Segment Start: Data for this task

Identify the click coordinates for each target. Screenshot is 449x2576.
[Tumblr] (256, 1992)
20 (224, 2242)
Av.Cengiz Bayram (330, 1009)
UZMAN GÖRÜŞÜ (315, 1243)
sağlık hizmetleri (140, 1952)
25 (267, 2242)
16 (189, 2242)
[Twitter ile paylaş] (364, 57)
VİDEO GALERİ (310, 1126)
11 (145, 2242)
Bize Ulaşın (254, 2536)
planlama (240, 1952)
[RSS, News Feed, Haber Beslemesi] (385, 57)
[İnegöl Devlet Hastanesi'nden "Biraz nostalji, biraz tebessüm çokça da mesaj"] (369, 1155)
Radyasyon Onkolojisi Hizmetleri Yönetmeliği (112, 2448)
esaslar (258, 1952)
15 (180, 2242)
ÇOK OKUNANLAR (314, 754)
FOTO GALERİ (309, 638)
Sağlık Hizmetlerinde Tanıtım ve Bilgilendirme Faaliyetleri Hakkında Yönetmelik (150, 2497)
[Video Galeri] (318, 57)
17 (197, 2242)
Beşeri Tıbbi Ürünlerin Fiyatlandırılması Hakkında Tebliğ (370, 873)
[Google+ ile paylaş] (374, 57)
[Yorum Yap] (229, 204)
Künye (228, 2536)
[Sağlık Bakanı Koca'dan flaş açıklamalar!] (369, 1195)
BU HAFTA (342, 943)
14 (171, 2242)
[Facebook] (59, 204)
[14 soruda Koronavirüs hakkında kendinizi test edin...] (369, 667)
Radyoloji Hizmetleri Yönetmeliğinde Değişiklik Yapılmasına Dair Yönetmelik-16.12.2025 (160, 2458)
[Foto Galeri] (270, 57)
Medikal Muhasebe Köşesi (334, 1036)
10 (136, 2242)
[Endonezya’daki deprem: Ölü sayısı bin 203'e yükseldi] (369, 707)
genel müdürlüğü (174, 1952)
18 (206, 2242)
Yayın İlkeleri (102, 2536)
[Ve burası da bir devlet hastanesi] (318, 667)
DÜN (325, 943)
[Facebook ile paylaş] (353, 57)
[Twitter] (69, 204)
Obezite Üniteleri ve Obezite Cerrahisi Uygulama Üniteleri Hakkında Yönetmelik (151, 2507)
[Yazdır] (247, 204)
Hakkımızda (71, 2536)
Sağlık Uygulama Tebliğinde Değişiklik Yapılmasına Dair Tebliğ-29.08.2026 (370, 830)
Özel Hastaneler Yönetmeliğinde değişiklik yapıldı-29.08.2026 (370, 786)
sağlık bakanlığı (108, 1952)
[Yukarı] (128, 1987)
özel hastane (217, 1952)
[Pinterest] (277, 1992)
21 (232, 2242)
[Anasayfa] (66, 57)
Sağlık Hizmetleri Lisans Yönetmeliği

Segment End: Data for this task

What the task asks: Every line above with the string "Uygulama" in it needs to be copied.

Task response:
Obezite Üniteleri ve Obezite Cerrahisi Uygulama Üniteleri Hakkında Yönetmelik (151, 2507)
Sağlık Uygulama Tebliğinde Değişiklik Yapılmasına Dair Tebliğ-29.08.2026 (370, 830)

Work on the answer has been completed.